The Streets  - None Of Us Are Getting Out Of This Life Alive

The fact it’s been almost a decade since The Streets released a full-length record sits at total odds with the outfit’s continued cultural resonance: stick on ‘Fit But You Know It’ at any well-oiled gathering (imaginary in these times, of course), and you’re guaranteed to witness at least a handful echoing back the entire number verbatim, ad libs and all.

Plus it’s not as if Mike Skinner has even spent much time away. Since 2011’s ‘Computers and Blues’ he’s had his hand in remixes, toured DJ sets, and formed projects The DOT, Tonga Balloon Gang and most recently - up until the handful of new one-off Streets tracks began trickling through in late 2017 - The Darker The Shadow, the Brighter The Light.

So whether ‘None Of Us Are Getting Out Of This Life Alive’ truly constitutes a ‘comeback’ is up for debate; what isn’t is that it’s a stellar record. Akin to David Beckham casually striding back onto the Old Trafford pitch to smash in a twisting volley from 30 yards out, this is a turn-of-the-millennium hero with a legendary reputation reminding us what he does so well.

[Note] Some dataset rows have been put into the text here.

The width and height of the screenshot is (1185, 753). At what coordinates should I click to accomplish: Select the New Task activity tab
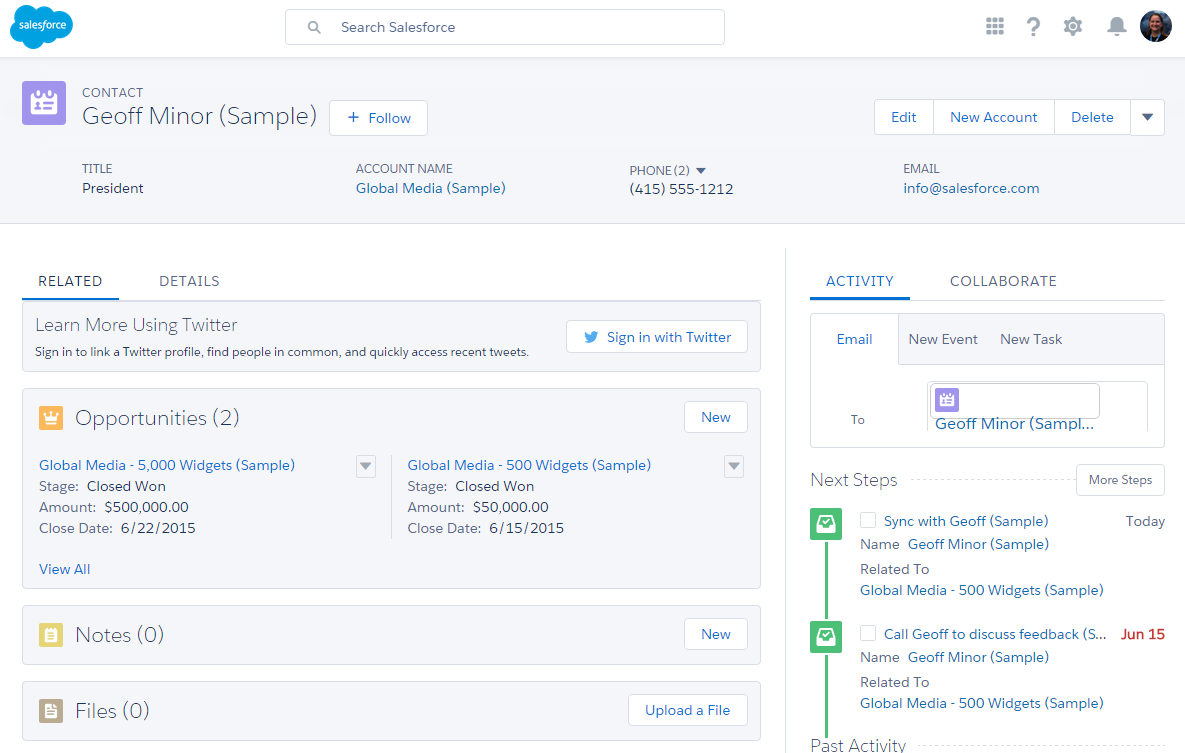point(1031,339)
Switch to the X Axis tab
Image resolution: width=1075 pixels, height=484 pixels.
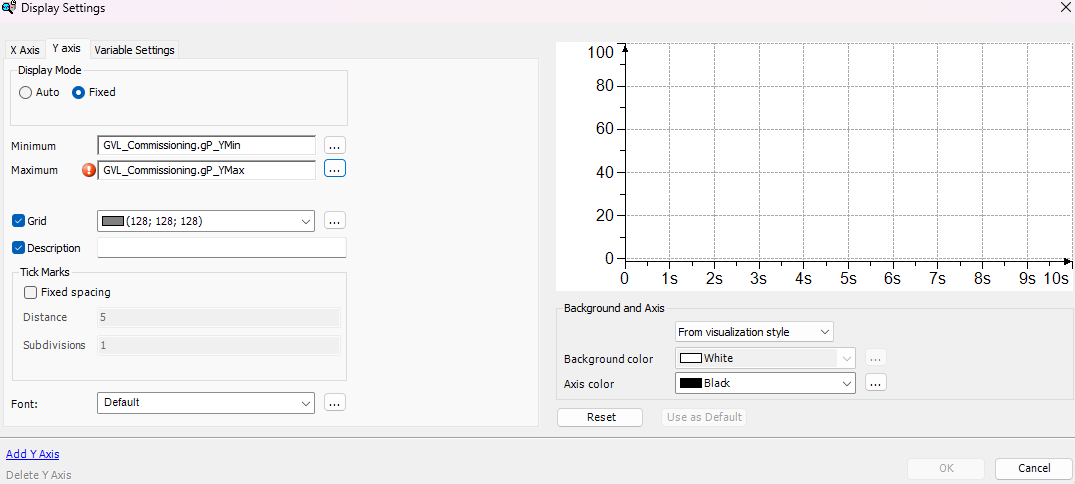25,50
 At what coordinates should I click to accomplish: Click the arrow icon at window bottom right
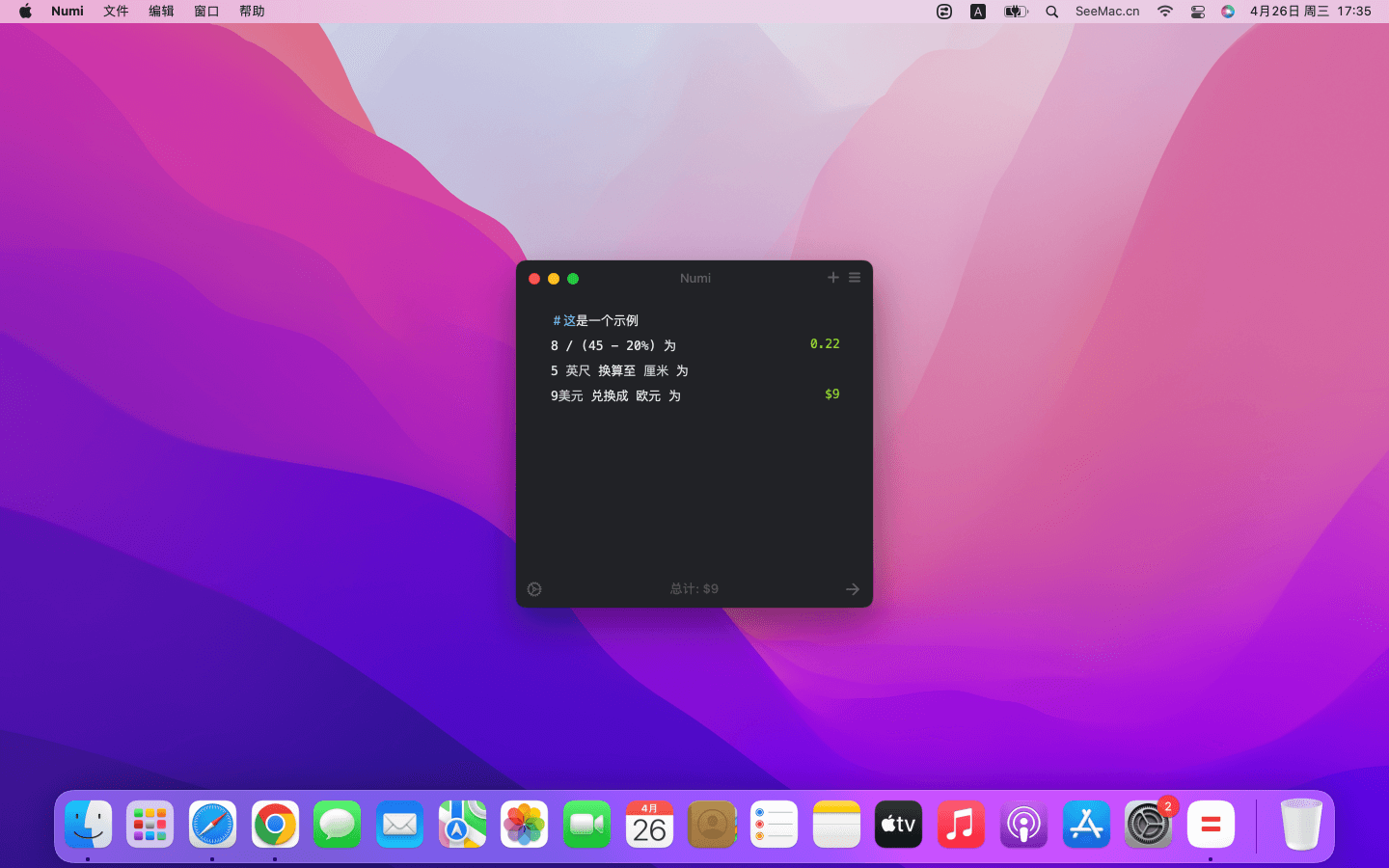coord(853,589)
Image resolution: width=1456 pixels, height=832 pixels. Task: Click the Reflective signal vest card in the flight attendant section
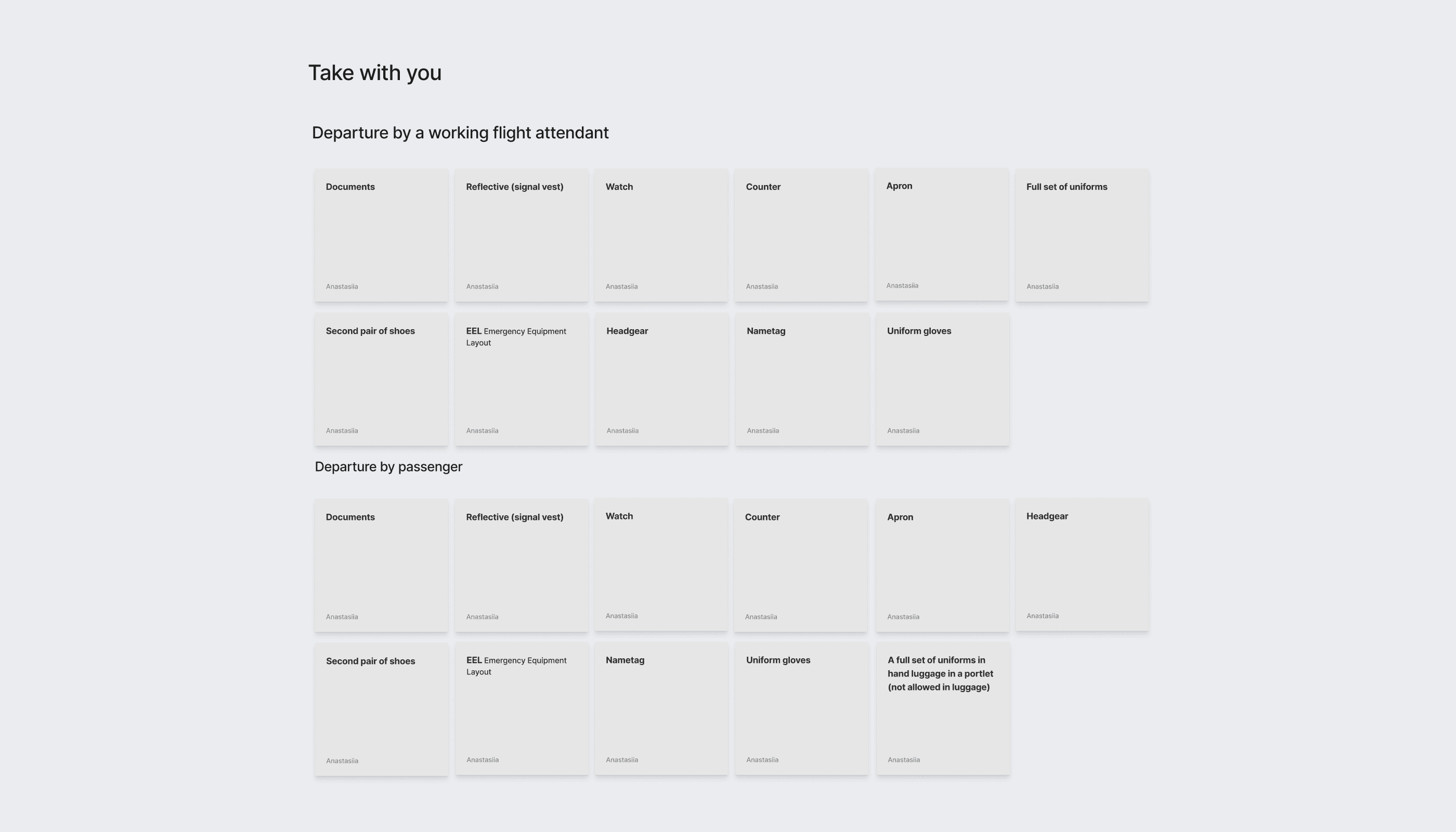point(521,235)
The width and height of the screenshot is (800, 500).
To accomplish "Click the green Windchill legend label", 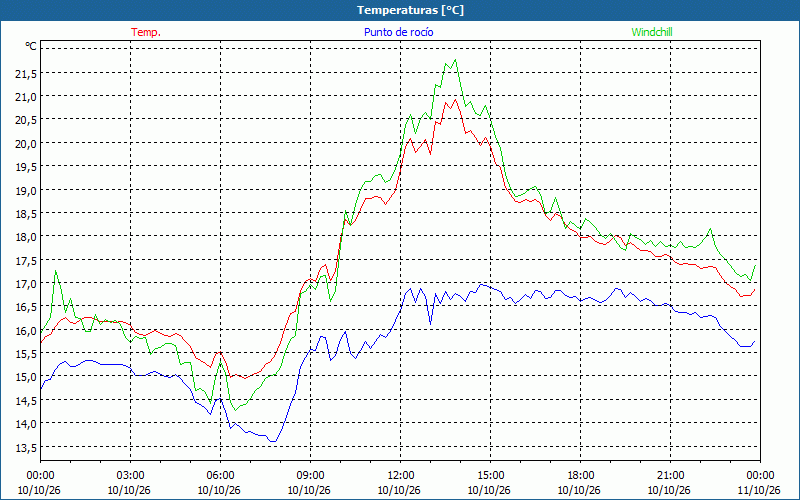I will [652, 32].
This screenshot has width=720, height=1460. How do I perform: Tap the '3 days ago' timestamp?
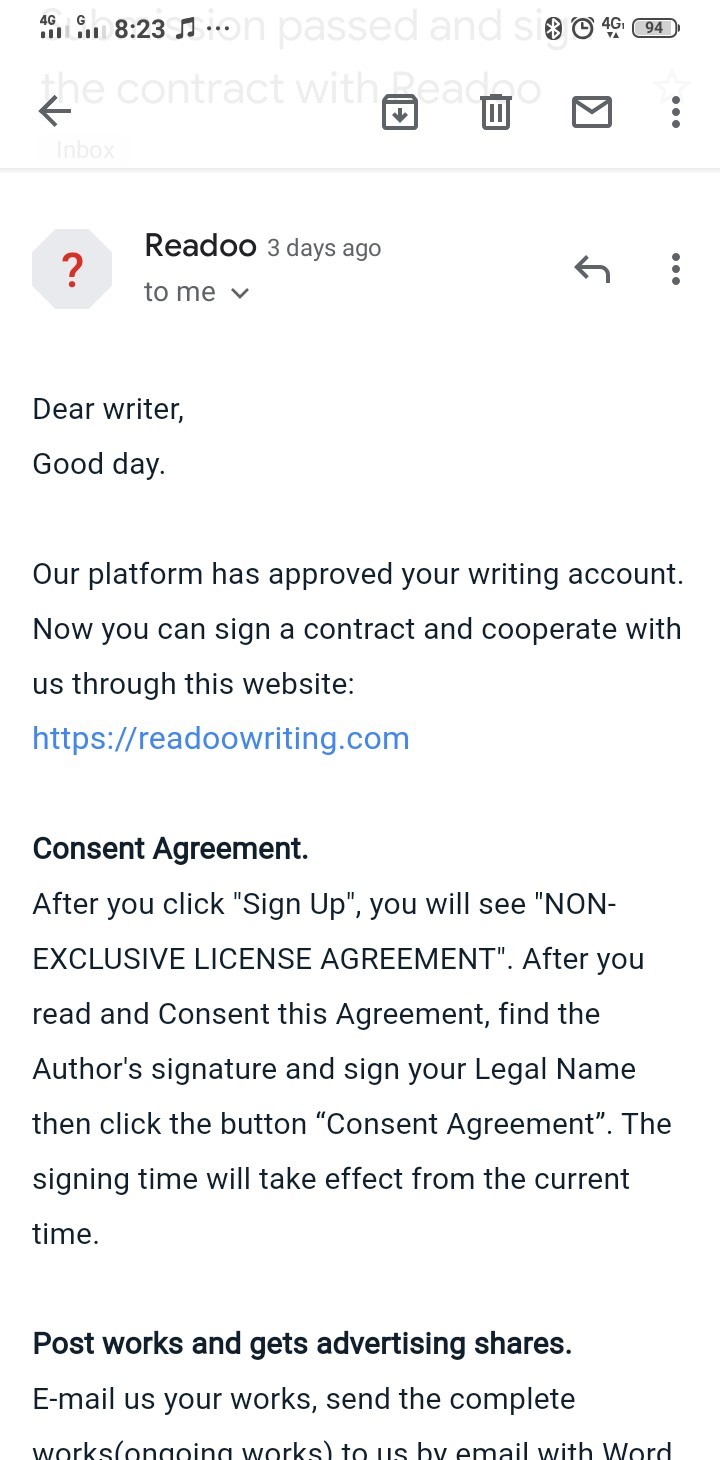point(324,248)
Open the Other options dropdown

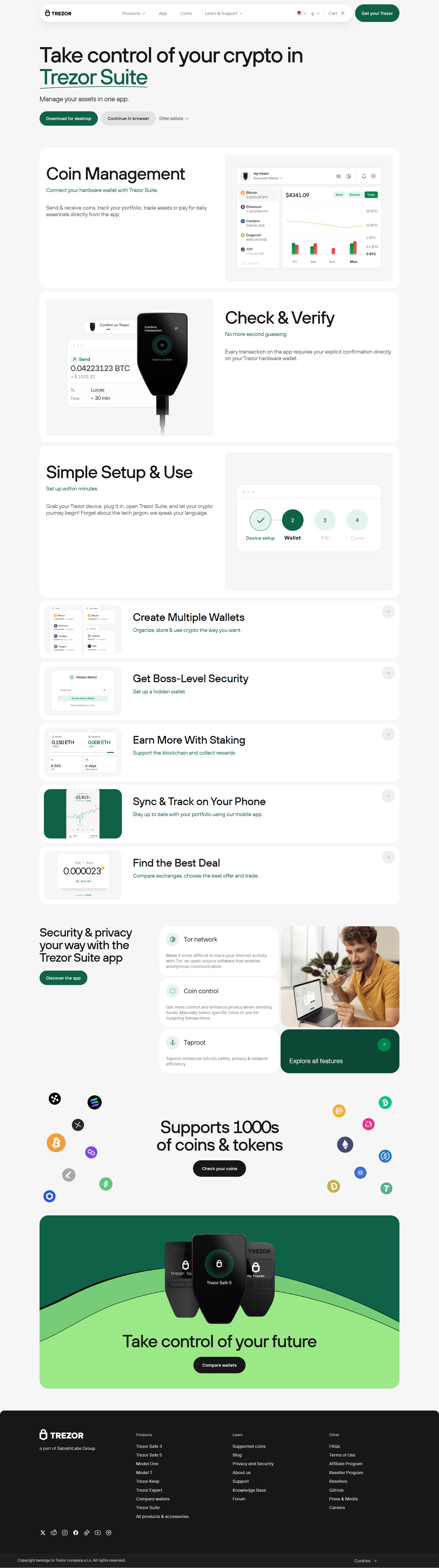click(174, 118)
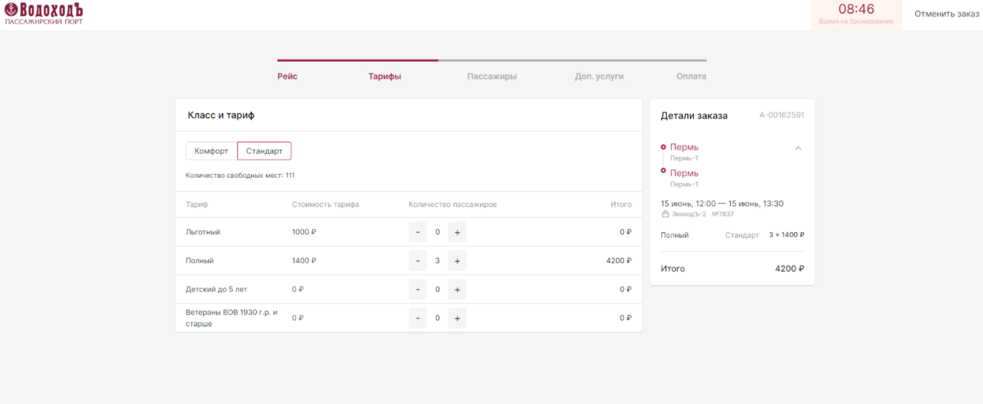Viewport: 983px width, 404px height.
Task: Select the Комфорт class option
Action: tap(211, 151)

Which is to say, it’s bangers, bops and top-notch observational lyrics at every turn. “If you’re treating her like a joke / she’ll leave you like it’s funny” (‘Phone Is Always In My Hand’); “Ghost me at the bar, leave me thirsty with a drink” (‘Take Me As I Am’); “If God had have dropped acid would God see people?” (‘Eskimo Ice’); “Every girl has a dude in her inbox talking to himself” (‘The Poison I Take Hoping You Will Suffer’). Mike Skinner is, as ever, wry, witty, and never not bang on. “She talks about her ex so much even I miss him,” he laments in ‘You Can’t Afford Me’, while later on the same track, Ms Banks unleashes her own: “If you lay down with dogs babe then you’re gonna need a vet.”

Still, this is no nostalgia trip, and The Streets’ little black book has clearly been updated for 2020, from the spectacular use of IDLES’ Joe Talbot on the title track, matching the frontman’s trademark self-flagellating frustration with dark musical aggression, to south London singer Greentea Peng’s turn on summery bop ‘I Wish You Loved You As Much As You Love Him’, breakthrough rapper Oscar #worldpeace on ‘The Poison I Take Hoping You Will Suffer’ or Tame Impala mastermind Kevin Parker on prescient opener ‘Call My Phone Thinking I’m Doing Nothing Better’. Mike might still have fixations on telecommunication devices (see also: ‘Phone Is Always In My Hand’), but in part thanks to his choice of collaborators, it’s all so very now. Top corner, back of the net.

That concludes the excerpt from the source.